Sia's Movie Debut Is Stirring Up Controversy. Here's Why

Ever since "Chandelier" singer Sia announced her plans to make a movie-musical back in 2015, fans of the singer have been waiting for a peek at the highly anticipated project. They finally got their chance on Nov. 20, 2020, when the Australian performer tweeted the first trailer for the film, which is set for IMAX limited release in February 2021. 

Starring Kate Hudson, Leslie Odom, Jr., and Sia's protégé Maddie ZieglerMusic is a two-fold project: a movie-musical featuring 10 original songs from the singer and songwriter, which will also be released on their own as an album.

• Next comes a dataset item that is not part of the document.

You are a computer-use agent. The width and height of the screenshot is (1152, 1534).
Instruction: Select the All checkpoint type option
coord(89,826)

And while many were initially overjoyed about Sia's upcoming release and directorial debut, things quickly took a turn in a different direction once fans discovered the film's premise. The film centers around Music, a non-verbal autistic girl played by Ziegler, and her new guardian Zu, played by Hudson. 

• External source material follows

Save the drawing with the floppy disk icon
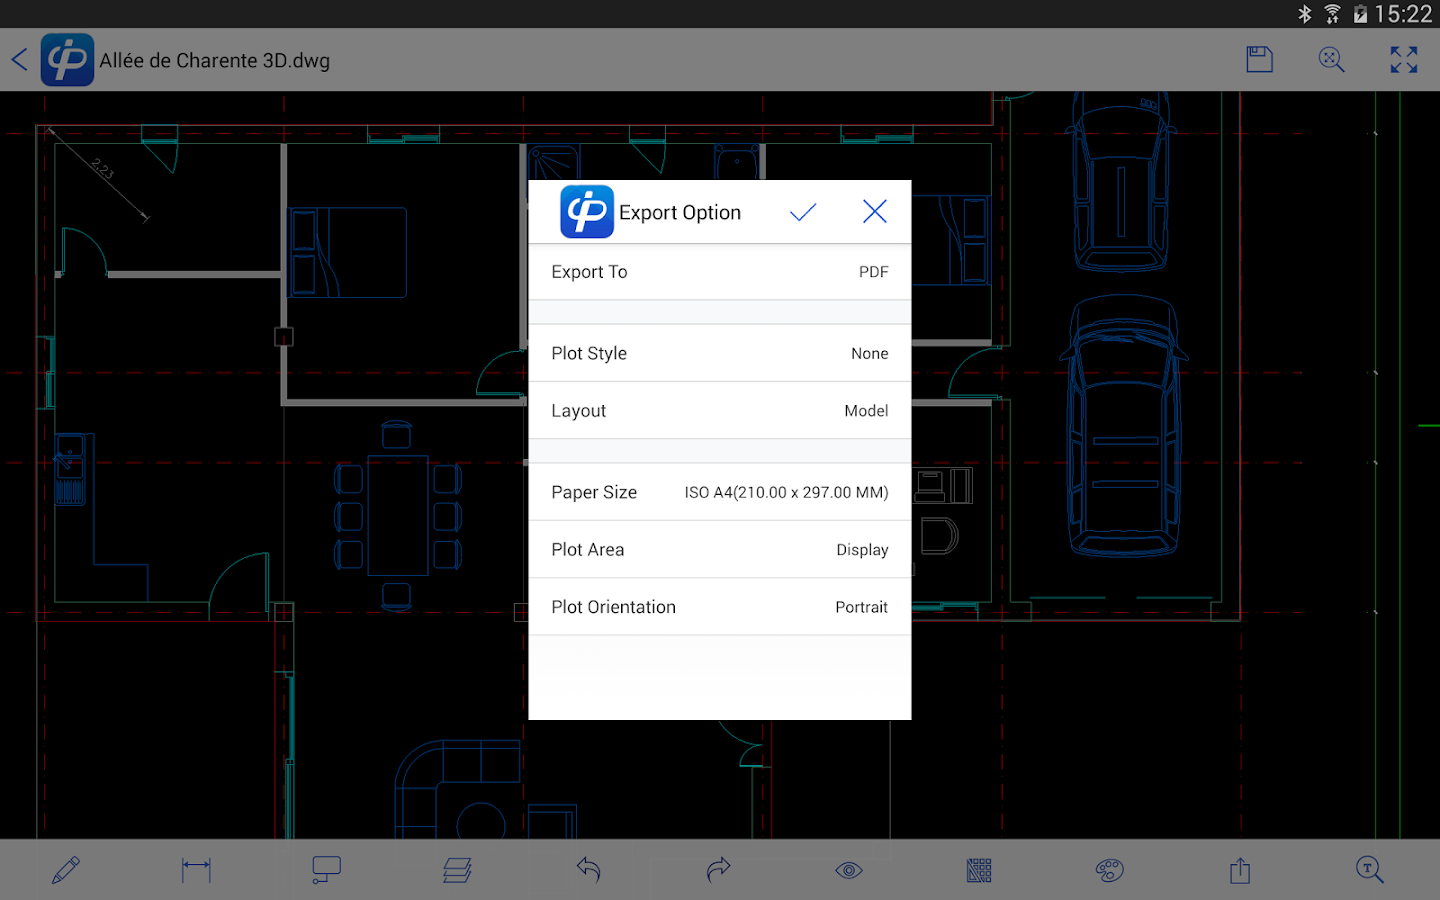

Sia's tweet immediately received a flurry of responses that criticized the trailer's portrayal of autism, as well as Sia's choice to cast an allistic (non-autistic) actress in the lead role. "It's a mighty shame that someone with such a colossal platform is using it to exclude disabled and neuro diverse actors from their own narratives. I've been a long time fan of your work, so this is really disappointing," tweeted writer and physical performance coach Tome Levi. Rather than using the opportunity as a teachable moment, Sia doubled down — and the result was anything but pretty.

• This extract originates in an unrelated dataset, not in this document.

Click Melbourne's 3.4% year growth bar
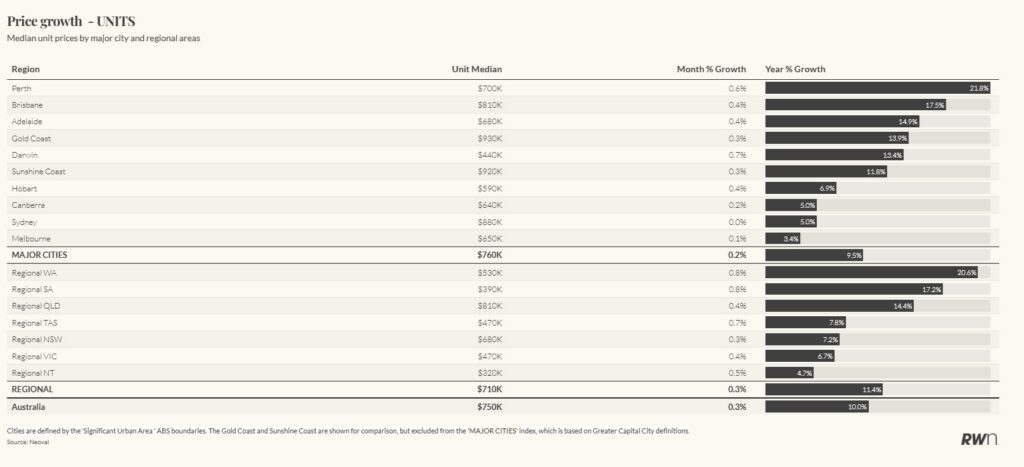pos(782,239)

Sia defended her choice not to cast an autistic lead

After the criticism over the teaser-trailer for Music, Sia fired off a series of tweets defending the project and claiming that she did work with neuroatypical people for the film — but her words only served to upset fans more. Laden with expletives, one of the tweets also angered members of the trans community and sex workers. "I cast thirteen neuroatypical people, three trans folk, and not as f**king prostitutes or drug addicts but as doctors, nurses and singers," Sia tweeted in an attempt to explain her casting choices. "F**king sad nobody's even seen the dang movie. My heart has always been in the right place."

One Twitter user responded: "Here's how this reads to me: neuroatypical & trans individuals deserve to be supporting actors but not the leads in their own narratives." They added that it's "sad that you're on the defensive from a community you're 'trying' to support. A heart in the right place does not = the right decision."

Sia also went on to defend her choice not to cast an autistic actress in the lead role: "I actually tried working with a beautiful young girl non verbal on the spectrum and she found it unpleasant and stressful. So that's why I cast Maddie." Unfortunately, this explanation only seemed to worsen the situation further. The National Autistic Society even chimed in, writing, "Sia has got this wrong. There are so many talented autistic actors out there." A frustrated Sia eventually accused one autistic actor of being a "bad actor." And that's not all.

Sia worked with a controversial autism charity

Sia also angered many fans at her refusal to use the word "disabled," a term that is embraced by the disabled community. In a tweet reply to a comment by actress Bronagh Waugh, Sia stated, "I've never referred to music as disabled. Special abilities is what I've always said, and casting someone at her level of functioning was cruel, not kind, so I made the executive decision that we would do our best to lovingly represent the community." She also claimed she "spent three f**king years" researching for the film, after yet another user questioned her judgment and said that "it's very condescending to say it would be cruel to consult a disabled actor."

Many also took umbrage with Sia's decision to work with the organization Autism Speaks, a nonprofit which has courted controversy over the years for allegedly viewing autism as a disease that can be "cured," rather than as a neurological difference. (In February 2020, The Washington Post cited a damning ad released by the org in 2009, which likened autism to a "silent and sinister killer" and asserted autism "works faster than pediatric AIDS, cancer and diabetes combined." The same ad claimed that autism will cause divorce among parents with autistic children, lead families into financial ruin, and "rob [parents] of [their] children and dreams.")

Sia claimed casting Maddie was 'more compassionate'

Despite an overwhelmingly negative response, Sia continued to defend casting Maddie Ziegler, who was announced as the project's star when it was first announced in 2015. Ziegler and Sia have had a longstanding relationship — Sia cast the former Dance Moms child star as the principal dancer in the music video for her 2014 single "Chandelier," and they've been tight ever since. But the main reason for Ziegler's casting, according to Sia, was that the first-time director felt it was "more compassionate."

"I did try," Sia tweeted to one detractor, stating she cast an unnamed autistic actress before settling on Ziegler for the part of Music. "It felt more compassionate to use Maddie. That was my call." (It is unclear whether this casting switch happened before the project was announced.)

Sia then went on to state that she based the project "completely on my neuro atypical friend," adding that the unnamed friend "found it too stressful being non verbal, and I made this movie with nothing but love for him and his mother."